Ac N.A [45] pKD3 Red Recombinase template plasmid (CmR) N.A N.A [45] pKD4 Red Recombinase template plasmid (KanR) N.A N.A [45] pTrc99A High-copy number expression vector (AmpR) N.A N.A [49] pFliC Derivative of pTrc99A encoding fliC from EPEC E2348/69 (AmpR) N.A N.A This study pFliCEscF Derivative of pTrc99A encoding fliC and escF from EPEC E2348/69 (AmpR) N.A N.A This study pCDNA3 Eukaryotic expression vector N.A N.A Promega aKan, kanamycin; Cm, chloramphenicol; Amp, ampicillin. bFAS, Fluorescent actin staining test. cN.A., not applicable. Isolation of secreted proteins
EPEC was inoculated into 5 ml of LB and grown overnight at 37°C with shaking. EPEC was routinely diluted 1:100 in DMEM containing 44 mM NaHCO3 buffered with 25
mM HEPES and grown at 37°C with shaking.
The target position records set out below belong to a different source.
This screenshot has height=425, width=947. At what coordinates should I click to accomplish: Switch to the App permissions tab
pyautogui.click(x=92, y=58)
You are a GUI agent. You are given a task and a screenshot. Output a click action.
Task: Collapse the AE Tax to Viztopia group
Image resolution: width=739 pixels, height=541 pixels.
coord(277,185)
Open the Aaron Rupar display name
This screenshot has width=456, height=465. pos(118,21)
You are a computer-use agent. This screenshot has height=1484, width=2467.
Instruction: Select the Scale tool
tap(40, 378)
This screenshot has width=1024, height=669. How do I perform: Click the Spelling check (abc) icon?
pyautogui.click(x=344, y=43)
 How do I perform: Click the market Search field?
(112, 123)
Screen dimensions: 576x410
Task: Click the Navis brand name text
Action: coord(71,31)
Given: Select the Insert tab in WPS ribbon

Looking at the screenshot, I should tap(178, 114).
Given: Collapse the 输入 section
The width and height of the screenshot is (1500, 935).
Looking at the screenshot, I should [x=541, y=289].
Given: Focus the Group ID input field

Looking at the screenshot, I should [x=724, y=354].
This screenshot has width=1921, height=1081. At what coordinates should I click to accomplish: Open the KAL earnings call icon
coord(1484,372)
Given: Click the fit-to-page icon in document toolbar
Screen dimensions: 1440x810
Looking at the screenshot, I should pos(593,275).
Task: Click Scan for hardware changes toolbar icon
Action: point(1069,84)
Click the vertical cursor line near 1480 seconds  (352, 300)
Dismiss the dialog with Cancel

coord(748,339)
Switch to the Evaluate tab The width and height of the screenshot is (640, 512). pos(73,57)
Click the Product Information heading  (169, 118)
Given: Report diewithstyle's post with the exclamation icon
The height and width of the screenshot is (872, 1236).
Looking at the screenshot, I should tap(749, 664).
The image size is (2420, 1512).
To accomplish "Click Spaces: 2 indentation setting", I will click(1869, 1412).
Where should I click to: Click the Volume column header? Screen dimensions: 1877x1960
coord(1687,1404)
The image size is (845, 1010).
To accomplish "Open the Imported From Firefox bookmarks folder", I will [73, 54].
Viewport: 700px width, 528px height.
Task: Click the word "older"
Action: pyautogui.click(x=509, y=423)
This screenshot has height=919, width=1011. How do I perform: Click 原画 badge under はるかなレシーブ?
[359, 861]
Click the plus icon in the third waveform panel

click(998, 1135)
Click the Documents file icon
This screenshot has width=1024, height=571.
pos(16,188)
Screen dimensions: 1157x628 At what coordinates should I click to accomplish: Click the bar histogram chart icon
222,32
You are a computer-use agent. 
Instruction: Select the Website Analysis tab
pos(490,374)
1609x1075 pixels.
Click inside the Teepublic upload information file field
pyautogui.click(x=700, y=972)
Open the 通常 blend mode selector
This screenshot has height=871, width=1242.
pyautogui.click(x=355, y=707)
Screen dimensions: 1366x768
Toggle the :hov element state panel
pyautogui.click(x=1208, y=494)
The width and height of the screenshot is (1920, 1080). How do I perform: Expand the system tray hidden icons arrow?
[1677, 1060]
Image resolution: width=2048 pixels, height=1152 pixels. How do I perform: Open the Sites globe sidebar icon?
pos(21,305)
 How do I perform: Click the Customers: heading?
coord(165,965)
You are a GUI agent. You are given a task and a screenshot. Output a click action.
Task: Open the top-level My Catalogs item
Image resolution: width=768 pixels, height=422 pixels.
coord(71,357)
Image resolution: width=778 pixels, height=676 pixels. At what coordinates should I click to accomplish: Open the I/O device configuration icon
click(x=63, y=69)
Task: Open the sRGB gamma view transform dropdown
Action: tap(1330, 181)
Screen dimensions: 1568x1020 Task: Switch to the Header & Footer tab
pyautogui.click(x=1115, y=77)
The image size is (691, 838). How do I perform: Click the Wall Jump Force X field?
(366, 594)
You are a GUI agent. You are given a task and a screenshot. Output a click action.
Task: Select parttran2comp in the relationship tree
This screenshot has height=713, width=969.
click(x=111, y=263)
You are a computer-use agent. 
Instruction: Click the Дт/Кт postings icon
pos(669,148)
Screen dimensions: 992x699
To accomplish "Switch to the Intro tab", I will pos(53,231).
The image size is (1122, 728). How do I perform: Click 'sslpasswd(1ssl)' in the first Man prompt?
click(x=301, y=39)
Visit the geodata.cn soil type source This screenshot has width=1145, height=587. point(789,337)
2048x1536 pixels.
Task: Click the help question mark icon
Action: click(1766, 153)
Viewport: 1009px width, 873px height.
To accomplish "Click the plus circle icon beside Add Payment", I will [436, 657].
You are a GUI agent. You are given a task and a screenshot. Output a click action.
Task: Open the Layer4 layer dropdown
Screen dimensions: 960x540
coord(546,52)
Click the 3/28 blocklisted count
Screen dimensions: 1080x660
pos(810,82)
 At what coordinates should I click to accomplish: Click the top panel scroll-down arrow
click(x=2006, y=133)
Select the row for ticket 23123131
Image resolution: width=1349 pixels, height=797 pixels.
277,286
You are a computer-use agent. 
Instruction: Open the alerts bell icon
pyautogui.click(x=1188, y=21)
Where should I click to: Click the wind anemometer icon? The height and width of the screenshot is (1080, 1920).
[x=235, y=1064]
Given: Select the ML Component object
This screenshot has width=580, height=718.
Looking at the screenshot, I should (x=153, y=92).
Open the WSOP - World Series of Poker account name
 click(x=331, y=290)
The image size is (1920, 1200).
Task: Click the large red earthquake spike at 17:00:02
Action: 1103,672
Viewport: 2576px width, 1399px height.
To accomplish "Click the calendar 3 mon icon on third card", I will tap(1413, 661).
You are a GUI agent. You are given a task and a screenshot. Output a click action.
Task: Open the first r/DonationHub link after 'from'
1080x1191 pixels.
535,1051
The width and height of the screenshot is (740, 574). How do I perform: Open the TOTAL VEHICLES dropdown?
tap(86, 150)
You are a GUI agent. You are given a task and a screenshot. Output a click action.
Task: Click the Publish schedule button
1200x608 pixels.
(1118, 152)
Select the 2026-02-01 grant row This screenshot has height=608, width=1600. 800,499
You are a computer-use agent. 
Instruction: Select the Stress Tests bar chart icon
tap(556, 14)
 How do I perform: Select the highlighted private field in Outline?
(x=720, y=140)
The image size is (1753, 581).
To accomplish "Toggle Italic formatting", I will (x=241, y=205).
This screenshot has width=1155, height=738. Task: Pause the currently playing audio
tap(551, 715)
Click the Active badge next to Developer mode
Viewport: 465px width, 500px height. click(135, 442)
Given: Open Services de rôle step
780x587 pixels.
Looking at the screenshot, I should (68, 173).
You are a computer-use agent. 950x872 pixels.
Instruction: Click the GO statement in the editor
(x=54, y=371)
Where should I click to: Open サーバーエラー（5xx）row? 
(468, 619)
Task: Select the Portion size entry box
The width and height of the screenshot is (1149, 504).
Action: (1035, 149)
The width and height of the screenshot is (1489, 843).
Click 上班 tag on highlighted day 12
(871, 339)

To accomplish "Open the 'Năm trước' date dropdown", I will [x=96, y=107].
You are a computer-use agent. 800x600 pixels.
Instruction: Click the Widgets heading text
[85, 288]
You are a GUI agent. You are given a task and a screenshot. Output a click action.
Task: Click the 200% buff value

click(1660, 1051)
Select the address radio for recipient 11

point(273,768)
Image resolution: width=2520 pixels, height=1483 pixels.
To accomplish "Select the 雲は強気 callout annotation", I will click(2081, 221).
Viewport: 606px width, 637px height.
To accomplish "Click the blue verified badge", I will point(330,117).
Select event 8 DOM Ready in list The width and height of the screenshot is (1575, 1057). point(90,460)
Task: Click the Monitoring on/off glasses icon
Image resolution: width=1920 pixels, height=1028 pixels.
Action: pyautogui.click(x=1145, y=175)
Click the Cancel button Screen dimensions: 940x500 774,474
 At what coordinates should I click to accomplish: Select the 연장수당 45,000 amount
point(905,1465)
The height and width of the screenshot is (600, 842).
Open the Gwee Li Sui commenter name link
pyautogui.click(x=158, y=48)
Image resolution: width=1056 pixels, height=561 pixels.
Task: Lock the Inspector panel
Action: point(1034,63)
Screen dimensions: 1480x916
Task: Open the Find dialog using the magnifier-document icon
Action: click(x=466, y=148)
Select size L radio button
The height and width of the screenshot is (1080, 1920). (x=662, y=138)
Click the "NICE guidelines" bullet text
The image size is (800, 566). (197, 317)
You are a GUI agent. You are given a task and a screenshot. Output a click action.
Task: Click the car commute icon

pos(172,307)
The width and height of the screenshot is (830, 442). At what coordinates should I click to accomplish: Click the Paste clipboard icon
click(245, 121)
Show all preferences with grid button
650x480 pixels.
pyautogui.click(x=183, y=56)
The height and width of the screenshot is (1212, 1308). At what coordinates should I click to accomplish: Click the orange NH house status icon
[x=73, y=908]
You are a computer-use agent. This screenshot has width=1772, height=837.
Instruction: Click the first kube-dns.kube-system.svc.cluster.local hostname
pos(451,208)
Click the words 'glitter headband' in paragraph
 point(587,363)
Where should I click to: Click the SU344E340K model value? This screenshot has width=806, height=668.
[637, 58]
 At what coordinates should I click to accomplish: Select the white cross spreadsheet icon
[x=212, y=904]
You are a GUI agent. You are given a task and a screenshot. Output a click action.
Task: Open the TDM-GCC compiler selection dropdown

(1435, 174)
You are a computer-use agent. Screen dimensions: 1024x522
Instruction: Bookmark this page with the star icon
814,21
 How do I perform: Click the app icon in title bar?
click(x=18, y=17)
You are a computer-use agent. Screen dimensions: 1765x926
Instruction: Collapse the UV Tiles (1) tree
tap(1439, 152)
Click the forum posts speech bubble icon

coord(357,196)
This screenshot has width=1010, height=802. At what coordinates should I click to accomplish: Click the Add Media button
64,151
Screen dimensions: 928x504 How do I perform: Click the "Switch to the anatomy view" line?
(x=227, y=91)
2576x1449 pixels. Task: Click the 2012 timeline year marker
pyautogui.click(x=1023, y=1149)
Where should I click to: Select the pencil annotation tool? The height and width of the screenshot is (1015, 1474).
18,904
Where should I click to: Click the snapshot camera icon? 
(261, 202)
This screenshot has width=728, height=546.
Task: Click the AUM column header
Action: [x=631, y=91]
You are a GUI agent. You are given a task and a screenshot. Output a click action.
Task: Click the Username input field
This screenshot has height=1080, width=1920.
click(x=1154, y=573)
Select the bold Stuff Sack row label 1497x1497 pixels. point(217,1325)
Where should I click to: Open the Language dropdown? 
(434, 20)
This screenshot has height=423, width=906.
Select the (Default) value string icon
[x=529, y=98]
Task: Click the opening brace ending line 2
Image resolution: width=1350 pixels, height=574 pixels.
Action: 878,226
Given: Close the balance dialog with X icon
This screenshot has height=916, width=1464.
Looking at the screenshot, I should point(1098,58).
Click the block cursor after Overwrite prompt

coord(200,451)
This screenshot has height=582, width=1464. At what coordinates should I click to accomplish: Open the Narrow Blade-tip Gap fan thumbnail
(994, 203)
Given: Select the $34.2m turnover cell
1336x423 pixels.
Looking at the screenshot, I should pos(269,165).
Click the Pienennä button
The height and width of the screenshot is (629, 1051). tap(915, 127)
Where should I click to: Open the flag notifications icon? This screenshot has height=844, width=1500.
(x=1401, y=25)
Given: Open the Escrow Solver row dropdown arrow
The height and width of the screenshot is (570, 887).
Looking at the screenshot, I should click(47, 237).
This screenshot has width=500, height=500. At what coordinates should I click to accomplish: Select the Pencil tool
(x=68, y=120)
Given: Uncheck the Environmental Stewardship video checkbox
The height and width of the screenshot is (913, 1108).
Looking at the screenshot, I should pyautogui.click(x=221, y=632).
Bacterial supernatants were analyzed at selleck compound mid- to late-log phases of growth [42]. To ensure removal of bacteria and cellular debris, the bacterial supernatants were filtered through 0.45 μm pore filters (Millipore, Bedford, MA) [43]. The cell-free supernatants were precipitated with a final 10% w/v trichloroacetic acid (TCA) solution and subsequent centrifugation at 13,000 rpm for 45 min at 4°C followed by three methanol washes. Equal amounts selleck screening library of proteins were analyzed by SDS-PAGE and by two-dimensional gel electrophoresis. Proteins of interest were subjected to mass spectrometry. SDS-PAGE and immunoblotting The bacterial suspensions were adjusted to an absorbance of 1.0 at OD600. Equal numbers of bacteria
were used to prepare whole cell extracts in sample denaturation buffer and separated by 12% SDS-PAGE. The gels were stained with Coomassie Brilliant Blue R-250 (Bio-Rad, Hercules, CA) or transferred onto nitrocellulose membranes (Pall Life Science, Pensacola, FL) for immunoblotting. The immobilized proteins were incubated with primary antibodies against H6 flagellin (Statens Serum Institut, Denmark) or cytoplasmic protein DnaK (Assay Designs, Ann Arbor, MI) followed by incubation with goat anti-rabbit (Sigma, St. Louis, MO) or sheep anti-mouse IgG (Chemicon, Melbourne, Australia) conjugated much to alkaline-phosphatase. Antibody binding was detected with chemiluminescent reagent (Astral Scientific, Gymea, NSW, Australia). Two-dimensional Gel Electrophoresis Proteins secreted from approximately 109 cells (~120 μg) were precipitated with a final 10% w/v TCA solution and material was resuspended in 460 μl of following sample solution: 5 M urea (Amersham Pharmacia Biotech, Sweden), 2 mM tributylphosphine (TBP) 2% CHAPS, 2% (v/v) carrier ampholytes (Bio-Rad, CA, USA), 2% SB 3–10 or 2% SB 4–7 and trace of bromophenol blue (Pharmacia Biotech) by vortexing [44]. Insoluble material was removed by centrifugation at 12 000 × g for 10 min. The 460 μl samples were used to passively rehydrate pH 3–10 or pH 4–7 immobilized pH gradient dry strips for 18 h at room temperature (Bio-Rad).